I have two of these cars. They are incredibly fun, and monsters in Michigan Winter snow. 132hp stock, 160 with exhaust and intake, 180 with a new ecu and a little boost addition. Anything past that, and the transmissions start to explode. The B6T is good for 350+, the transmission stops at around 200.
Had a used 86 Mazda 323 DX, kept it for eight years racking up way over 100,000 Km that looks a lot like this one, never had an issue with it.
Okay, it had a leaking oil sending unit and a pinhole leak in the gas tank, and the heater was barely adequate for Canadian winters, but that’s it.
It was a great car and after driving 80’s era Ford Escorts (because I couldn’t afford 323’s or Civics…) it was a leap forward in what a small car should be to say the very least.
Eventually I had to sell it so I asked for way too much, was picky with perspective buyers and wouldn’t budge on price, and it still sold quickly.
I like to think it’s still out there, but probably not….

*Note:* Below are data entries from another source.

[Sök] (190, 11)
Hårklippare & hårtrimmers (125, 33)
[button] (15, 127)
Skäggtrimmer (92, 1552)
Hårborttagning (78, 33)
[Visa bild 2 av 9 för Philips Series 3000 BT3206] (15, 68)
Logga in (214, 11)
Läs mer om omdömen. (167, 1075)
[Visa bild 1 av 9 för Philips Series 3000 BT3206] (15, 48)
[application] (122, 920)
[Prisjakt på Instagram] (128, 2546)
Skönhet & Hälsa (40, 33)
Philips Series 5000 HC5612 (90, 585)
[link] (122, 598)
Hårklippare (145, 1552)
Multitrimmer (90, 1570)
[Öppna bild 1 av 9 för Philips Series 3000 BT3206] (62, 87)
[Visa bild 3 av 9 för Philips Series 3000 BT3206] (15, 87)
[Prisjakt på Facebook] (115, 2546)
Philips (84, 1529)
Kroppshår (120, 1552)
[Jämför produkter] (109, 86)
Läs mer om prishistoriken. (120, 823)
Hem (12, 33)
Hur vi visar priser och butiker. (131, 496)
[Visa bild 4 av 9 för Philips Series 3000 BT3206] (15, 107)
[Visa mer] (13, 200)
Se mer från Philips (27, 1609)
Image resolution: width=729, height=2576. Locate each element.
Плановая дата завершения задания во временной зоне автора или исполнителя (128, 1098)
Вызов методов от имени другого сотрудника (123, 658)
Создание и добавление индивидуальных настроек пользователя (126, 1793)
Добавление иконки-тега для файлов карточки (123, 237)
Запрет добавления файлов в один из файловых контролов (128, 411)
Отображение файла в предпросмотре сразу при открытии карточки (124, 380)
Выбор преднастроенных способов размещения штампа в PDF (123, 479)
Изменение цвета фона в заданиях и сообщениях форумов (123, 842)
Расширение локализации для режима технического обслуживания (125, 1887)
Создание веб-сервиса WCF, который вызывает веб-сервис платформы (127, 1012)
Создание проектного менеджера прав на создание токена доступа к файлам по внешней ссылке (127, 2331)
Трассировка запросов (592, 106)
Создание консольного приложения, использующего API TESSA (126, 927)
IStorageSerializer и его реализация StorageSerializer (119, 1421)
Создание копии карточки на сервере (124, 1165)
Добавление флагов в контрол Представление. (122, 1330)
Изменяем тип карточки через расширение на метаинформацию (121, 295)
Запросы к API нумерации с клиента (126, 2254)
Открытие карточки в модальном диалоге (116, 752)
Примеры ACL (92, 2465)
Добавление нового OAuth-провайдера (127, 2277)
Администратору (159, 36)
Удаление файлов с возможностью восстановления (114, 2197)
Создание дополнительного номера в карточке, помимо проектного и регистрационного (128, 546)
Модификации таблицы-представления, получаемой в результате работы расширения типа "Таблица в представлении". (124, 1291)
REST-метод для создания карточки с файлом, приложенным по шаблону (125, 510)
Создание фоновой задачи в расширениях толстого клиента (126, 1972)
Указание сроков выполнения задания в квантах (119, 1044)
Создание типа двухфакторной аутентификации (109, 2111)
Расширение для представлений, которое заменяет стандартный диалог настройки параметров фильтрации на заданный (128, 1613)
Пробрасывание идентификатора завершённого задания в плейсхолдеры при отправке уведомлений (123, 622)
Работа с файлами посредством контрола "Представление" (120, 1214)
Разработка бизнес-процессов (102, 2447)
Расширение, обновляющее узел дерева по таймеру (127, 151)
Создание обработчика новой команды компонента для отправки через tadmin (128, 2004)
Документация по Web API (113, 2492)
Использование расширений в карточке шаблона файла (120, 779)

Yo tengo hoy en día uno es 323 GT y estoy más que contento con el aquí les dejo foto
One of my friends bought a Mercury Tracer (about 1988) which I think was one of these. His prior car was a Dodge Challenger (the Mitsubishi version) and Plymouth Sapporo (yes, he owned both of these rare cars). I think he had a problem with rear wheel alignment on the Challenger as his tires were cupped in the back, but otherwise had no issues with the Challenger. He got somewhat of a windfall in one of his investments, and I think most of it went into the Tracer. These were right up my alley, being a confirmed hatchback owner, but I thought the seats were kind of stiff and uncomfortable. I lost touch with him when he owned the Tracer, but otherwise thought it was a neat car. Mazda is still one of the few companies who sell a 5 door hatchback, which seems to have just about disappeared, along with a lot of cars, and it is on my list for a possible replacement for my Golf (can’t buy one of them anymore either, a bit too old to want a GTi (and I had one in my younger days already).